A CRRC survey found that Georgians who want EU candidate status and those who feel positively about the EU are more optimistic about Georgia’s chances of joining the EU, along with older people and those not working in the private sector. 

On 8 November, the European Commission recommended that Georgia receive candidate status in the bloc. 

Polls conducted by CRRC Georgia prior to the announcement suggested that only 33% of Georgians believed that the country would obtain candidate status. Previous analysis has shown that Georgian Dream supporters were more optimistic about the status being granted, likely at least partially reflecting confidence in the party which they support. But, aside from partisanship, what else predicted whether someone believed Georgia would gain candidate status prior to the European Commission’s announcement? 

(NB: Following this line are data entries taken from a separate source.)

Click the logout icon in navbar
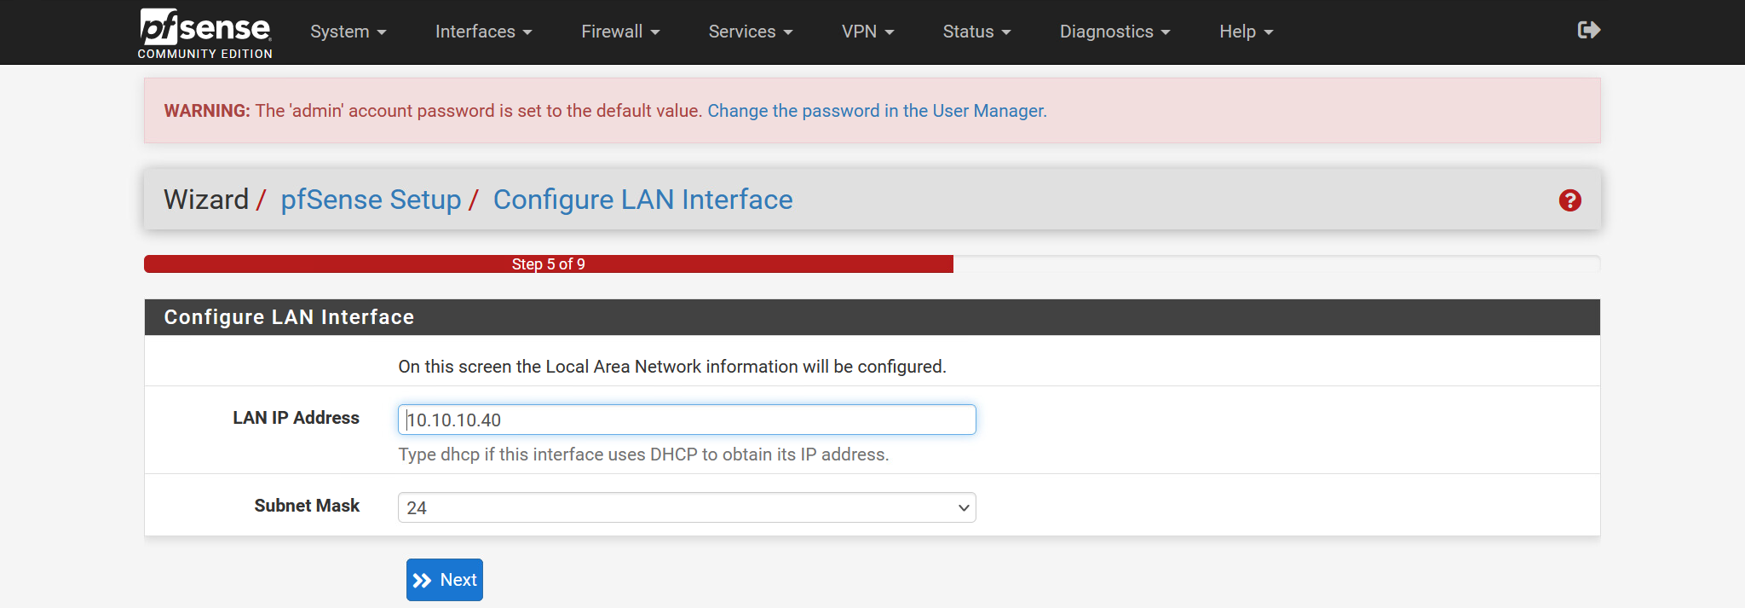1745x608 pixels. 1588,31
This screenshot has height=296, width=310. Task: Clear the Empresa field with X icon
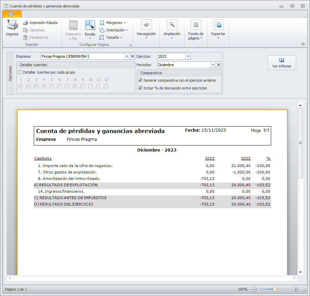(132, 56)
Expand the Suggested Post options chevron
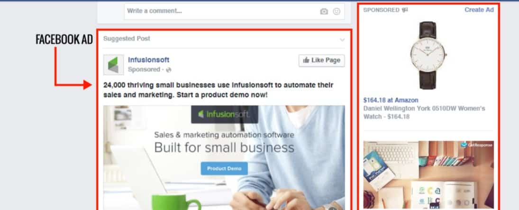This screenshot has width=519, height=210. [x=342, y=40]
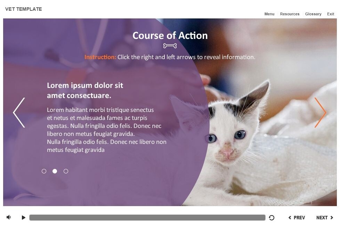Screen dimensions: 340x228
Task: Click the chevron beside NEXT
Action: click(x=332, y=218)
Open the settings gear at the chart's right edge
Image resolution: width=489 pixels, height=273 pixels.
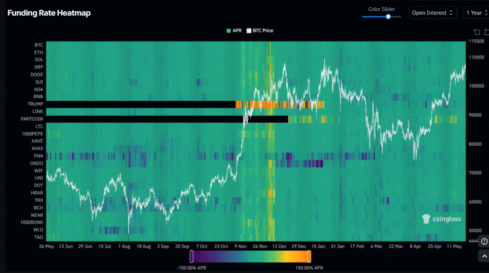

With regards to social and demographic variables, a few patterns stand out. 

Controlling for other factors, older people (55+) were ten points more likely to report that Georgia would gain membership than those 54 and under. People working in the private sector were, on the other hand, less likely to report they believed Georgia would gain candidate status than people working in the public sector or not working. 

Whether someone wanted the EU to grant Georgia candidate status was a strong predictor of whether they believed the EU would grant it prior to the announcement. A person who did not support Georgia joining the EU had a 17% chance of believing candidate status would be granted. By comparison, someone who fully supported Georgia’s attempt to join the EU had a 43% chance of believing that Georgia would receive candidate status.

The data suggested that people’s perceptions of the European Union similarly aligned with their predictions. Those who had a very positive perception of the EU had a 50% chance of reporting that they believed Georgia would gain candidate status. In comparison, someone with a very negative view had a 20% chance of believing the country would receive candidate status. 


The above data suggest that Georgians who had positive attitudes towards the EU also tended to be optimistic in their expectations regarding the institution’s decision. 

Note: The data in this article come from a series of regression models. The first contains the following demographic variables: sex (male or female), age group (18-34, 35-54, 55+), education level (high school or less, vocational education, or higher education), and employment status (not working, works in the private sector, works in the public sector). The following models added 1) whether or not someone supported Georgia’s candidate status, and 2) whether or not the respondent reported a positive or negative perception of the EU.

This article was written by Dustin Gilbreath, a non-resident senior fellow at CRRC Georgia. The article reflects the views of the author alone, and does not necessarily reflect the views of CRRC Georgia or the National Endowment for Democracy.